Lailatul Qadar Dalam Pandangan Allamah Thabathaba’i (2)
Peristiwa-Peristiwa Malam Qadar:
Oleh Husain Mullanuri
1. Turunnya Al-Qur’an
Secara lahir ayat yang berbunyi, “Sesungguhnya kami Telah menurunkannya (Al Quran) pada malam kemuliaan” menkonfirmasikan turunnya Al-Qur’an secara keseluruhan pada malam Lailatul Qadar. Sebab kata inzâl yang digunakan dalam ayat ini menunjukkan akan makna sekaligus, lain halnya dengan kata tanzîl dimana ia menunjukkan akan makna secara perlahan dan bertahap.
Dengan demikian dapat dikatakan bahwa Al-Qur’an diturunkan dalam dua bentuk penurunan. Pertama, penurunan secara sekali dan sekaligus pada malam tertentu. Dan yang kedua, penurunan secara perlahan dan berangsur-angsur selama 23 tahun masa kenabian Rasulullah Saw
Ayat-ayat seperti ayat yang berbunyi, “Dan Al Quran itu Telah kami turunkan dengan berangsur-angsur agar kamu membacakannya perlahan-lahan kepada manusia dan kami menurunkannya bagian demi bagian” (QS. Al-Isra’: 106), menjelaskan bentuk penurunan Al-Qur’an yang secara berangsur-angsur.

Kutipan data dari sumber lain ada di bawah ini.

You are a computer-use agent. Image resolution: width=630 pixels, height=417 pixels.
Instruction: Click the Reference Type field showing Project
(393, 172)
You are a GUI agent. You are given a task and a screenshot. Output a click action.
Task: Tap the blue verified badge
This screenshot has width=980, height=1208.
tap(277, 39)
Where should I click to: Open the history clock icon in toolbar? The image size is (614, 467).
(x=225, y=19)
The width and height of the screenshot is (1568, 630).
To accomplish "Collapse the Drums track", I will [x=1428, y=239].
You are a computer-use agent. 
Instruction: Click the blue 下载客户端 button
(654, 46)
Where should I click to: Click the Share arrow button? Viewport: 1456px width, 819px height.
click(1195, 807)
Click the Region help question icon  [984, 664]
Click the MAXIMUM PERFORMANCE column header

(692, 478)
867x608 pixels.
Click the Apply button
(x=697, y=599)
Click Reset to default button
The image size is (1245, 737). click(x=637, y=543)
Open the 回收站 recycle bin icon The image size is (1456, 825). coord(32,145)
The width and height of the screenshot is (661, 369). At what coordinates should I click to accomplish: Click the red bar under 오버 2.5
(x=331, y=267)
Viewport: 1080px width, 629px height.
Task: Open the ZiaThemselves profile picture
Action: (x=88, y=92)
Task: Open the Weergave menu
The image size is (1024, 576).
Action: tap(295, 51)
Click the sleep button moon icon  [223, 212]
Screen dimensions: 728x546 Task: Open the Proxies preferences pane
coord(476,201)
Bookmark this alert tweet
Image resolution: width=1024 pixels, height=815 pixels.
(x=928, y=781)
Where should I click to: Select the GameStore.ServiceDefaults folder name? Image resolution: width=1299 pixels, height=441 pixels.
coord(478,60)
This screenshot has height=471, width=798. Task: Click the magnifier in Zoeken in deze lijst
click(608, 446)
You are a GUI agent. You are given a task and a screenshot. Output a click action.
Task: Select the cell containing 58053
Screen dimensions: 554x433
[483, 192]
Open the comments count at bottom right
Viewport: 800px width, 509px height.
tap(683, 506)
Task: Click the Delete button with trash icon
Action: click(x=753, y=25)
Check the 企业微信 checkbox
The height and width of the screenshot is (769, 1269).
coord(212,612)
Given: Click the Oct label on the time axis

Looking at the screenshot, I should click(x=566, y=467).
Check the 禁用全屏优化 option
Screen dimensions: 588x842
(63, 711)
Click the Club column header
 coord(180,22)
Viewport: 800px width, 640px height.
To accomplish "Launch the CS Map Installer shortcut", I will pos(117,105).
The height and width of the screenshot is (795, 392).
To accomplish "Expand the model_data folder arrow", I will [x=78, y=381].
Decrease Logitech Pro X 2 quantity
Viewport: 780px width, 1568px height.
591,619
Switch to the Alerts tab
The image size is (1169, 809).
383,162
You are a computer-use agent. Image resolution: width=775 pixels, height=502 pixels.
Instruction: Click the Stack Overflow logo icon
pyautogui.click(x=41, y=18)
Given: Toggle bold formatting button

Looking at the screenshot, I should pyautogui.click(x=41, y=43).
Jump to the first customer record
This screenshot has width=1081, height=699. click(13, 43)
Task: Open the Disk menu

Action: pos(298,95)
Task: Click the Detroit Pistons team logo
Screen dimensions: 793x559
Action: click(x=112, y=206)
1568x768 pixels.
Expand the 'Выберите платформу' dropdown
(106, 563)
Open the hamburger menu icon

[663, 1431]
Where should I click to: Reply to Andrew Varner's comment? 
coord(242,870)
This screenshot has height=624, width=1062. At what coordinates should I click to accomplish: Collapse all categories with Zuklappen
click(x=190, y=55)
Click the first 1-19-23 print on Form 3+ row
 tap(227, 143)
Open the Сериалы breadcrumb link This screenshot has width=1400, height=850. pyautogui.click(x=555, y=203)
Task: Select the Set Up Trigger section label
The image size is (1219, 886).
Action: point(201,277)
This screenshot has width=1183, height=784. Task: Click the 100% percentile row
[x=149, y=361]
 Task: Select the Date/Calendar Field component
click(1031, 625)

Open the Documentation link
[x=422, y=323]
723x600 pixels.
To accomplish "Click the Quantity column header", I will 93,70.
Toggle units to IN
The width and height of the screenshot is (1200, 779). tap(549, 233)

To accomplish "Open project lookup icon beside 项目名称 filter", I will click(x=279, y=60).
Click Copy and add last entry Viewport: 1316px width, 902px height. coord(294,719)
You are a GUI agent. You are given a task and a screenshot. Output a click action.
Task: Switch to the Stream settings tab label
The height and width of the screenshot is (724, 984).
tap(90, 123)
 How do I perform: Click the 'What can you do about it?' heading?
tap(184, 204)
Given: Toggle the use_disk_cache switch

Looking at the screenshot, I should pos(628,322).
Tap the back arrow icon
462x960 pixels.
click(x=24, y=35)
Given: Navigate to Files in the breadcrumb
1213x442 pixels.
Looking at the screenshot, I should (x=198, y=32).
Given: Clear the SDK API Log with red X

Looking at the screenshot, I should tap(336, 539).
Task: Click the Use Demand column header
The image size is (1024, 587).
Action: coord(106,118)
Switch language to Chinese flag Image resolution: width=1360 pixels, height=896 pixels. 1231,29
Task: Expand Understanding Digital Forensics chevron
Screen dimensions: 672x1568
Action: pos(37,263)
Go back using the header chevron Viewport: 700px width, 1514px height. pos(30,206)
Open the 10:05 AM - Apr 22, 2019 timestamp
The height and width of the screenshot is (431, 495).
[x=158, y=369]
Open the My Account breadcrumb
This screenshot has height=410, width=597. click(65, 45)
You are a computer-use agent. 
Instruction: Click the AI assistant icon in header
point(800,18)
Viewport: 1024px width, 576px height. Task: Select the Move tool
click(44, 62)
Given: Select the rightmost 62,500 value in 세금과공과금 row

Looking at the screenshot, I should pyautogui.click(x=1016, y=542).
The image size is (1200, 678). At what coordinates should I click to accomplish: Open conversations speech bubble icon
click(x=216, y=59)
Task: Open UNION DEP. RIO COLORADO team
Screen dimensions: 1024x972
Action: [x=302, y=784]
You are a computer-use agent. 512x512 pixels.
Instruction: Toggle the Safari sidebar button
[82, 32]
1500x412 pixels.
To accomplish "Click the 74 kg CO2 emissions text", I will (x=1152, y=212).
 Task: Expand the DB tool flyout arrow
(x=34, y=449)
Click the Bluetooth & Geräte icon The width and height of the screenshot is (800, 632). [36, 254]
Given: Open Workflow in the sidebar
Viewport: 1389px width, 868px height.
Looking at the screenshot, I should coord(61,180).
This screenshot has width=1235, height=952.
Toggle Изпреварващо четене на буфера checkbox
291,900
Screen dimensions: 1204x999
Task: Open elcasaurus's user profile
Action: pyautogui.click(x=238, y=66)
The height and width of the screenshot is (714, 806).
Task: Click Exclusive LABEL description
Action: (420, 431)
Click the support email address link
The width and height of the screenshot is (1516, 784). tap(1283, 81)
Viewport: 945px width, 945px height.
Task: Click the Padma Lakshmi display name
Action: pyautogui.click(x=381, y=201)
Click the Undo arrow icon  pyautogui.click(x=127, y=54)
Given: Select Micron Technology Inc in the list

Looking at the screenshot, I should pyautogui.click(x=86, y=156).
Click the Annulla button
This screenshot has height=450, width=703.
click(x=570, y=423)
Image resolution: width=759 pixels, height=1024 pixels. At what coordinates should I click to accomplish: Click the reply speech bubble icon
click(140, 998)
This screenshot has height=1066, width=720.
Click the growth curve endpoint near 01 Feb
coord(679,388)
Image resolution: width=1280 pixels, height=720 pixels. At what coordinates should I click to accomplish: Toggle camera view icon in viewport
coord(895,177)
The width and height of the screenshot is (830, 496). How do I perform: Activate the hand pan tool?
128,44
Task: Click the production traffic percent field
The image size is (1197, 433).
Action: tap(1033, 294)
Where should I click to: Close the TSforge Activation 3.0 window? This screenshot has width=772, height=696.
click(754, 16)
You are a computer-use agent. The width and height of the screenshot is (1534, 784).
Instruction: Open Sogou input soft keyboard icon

Dalam bentuk penurunan sekaligus, bukan berarti Al-Qur’an yang banyak mengandung surah dan ayat itu, diturunkan dalam satu waktu secara sekaligus, akan tetapi maksudnya ialah ia diturunkan secara global. Sebab ayat-ayat yang diturunkan tentang berbagai peristiwa pribadi dan kejadian secara rinci berhubungan erat dengan waktu, tempat, pribadi dan kondisi tertentu yang menjadi Asbab Nuzul ayat-ayat tersebut. Sehingga seandainya Asbab Nuzul dari ayat-ayat yang ada dinafikan dan dikatakan bahwa Al-Qur’an diturunkan secara sekaligus, maka akan banyak permasalahan-permasalahan dalam Al-Qur’an yang akan terhapus dan tidak dapat diaplikasikan dengan ayat-ayat yang ada.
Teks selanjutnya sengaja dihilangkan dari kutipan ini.